» **REQUIREMENTS**:
Find every line in the records below that contains the word "Task", and copy each of those lines. Count only matches with the same capitalization.

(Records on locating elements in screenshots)
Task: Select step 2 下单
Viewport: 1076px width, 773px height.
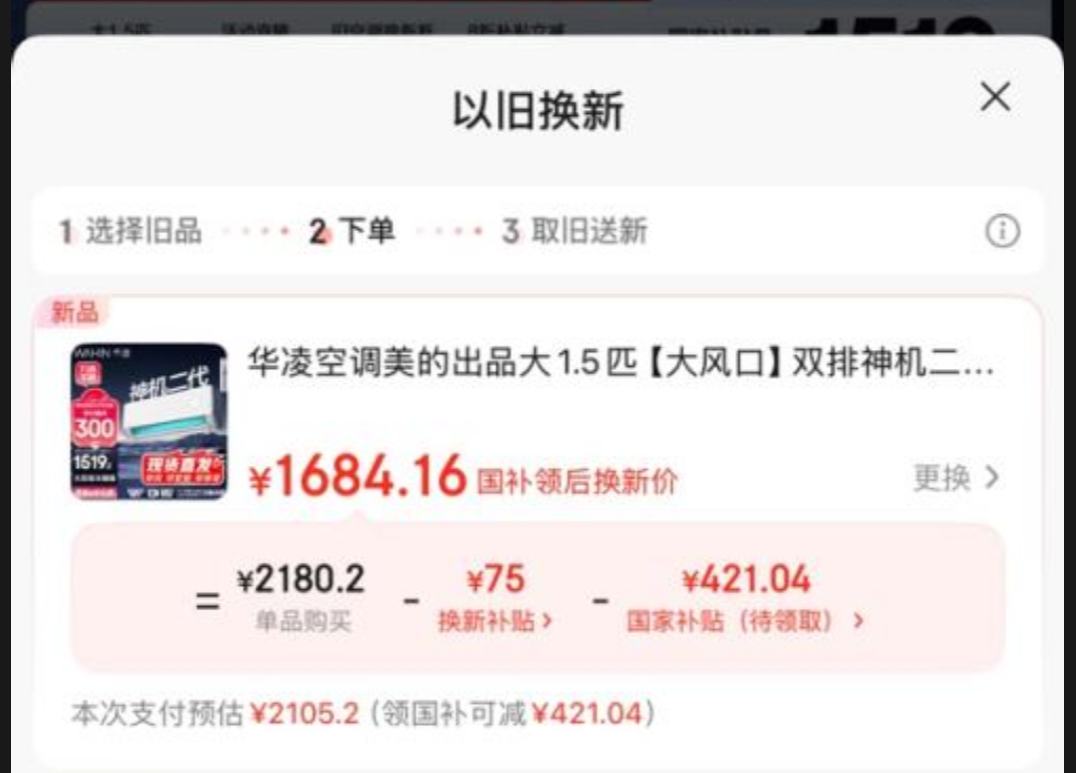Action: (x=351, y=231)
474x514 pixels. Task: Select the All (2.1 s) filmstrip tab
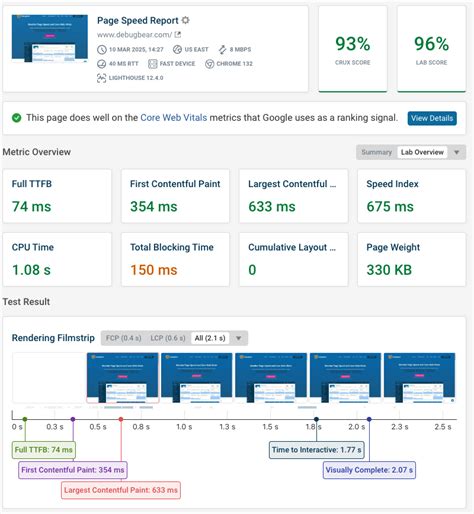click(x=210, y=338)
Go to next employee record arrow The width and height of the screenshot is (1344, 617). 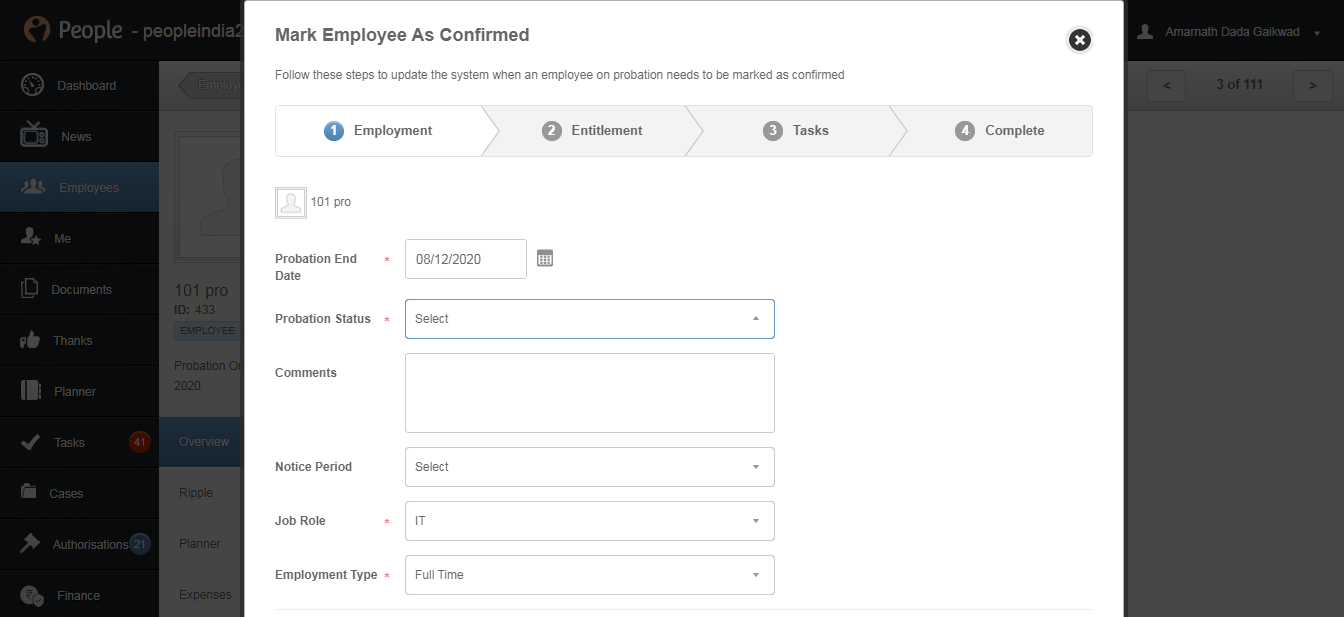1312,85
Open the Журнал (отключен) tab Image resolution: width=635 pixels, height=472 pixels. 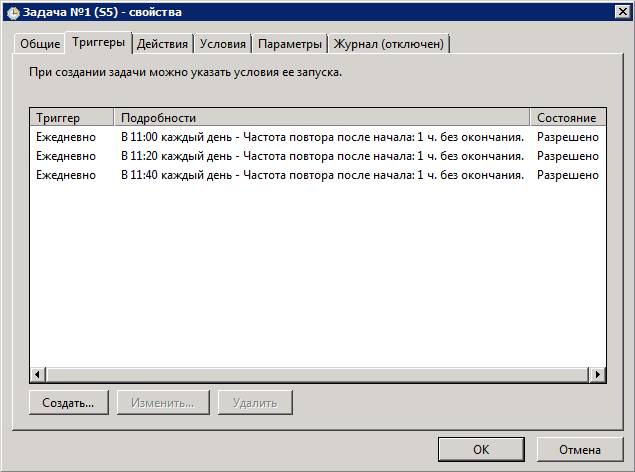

» **WRITTEN REPLY**:
Task: Select step 2 下单
474x514 pixels. Task: Select the All (2.1 s) filmstrip tab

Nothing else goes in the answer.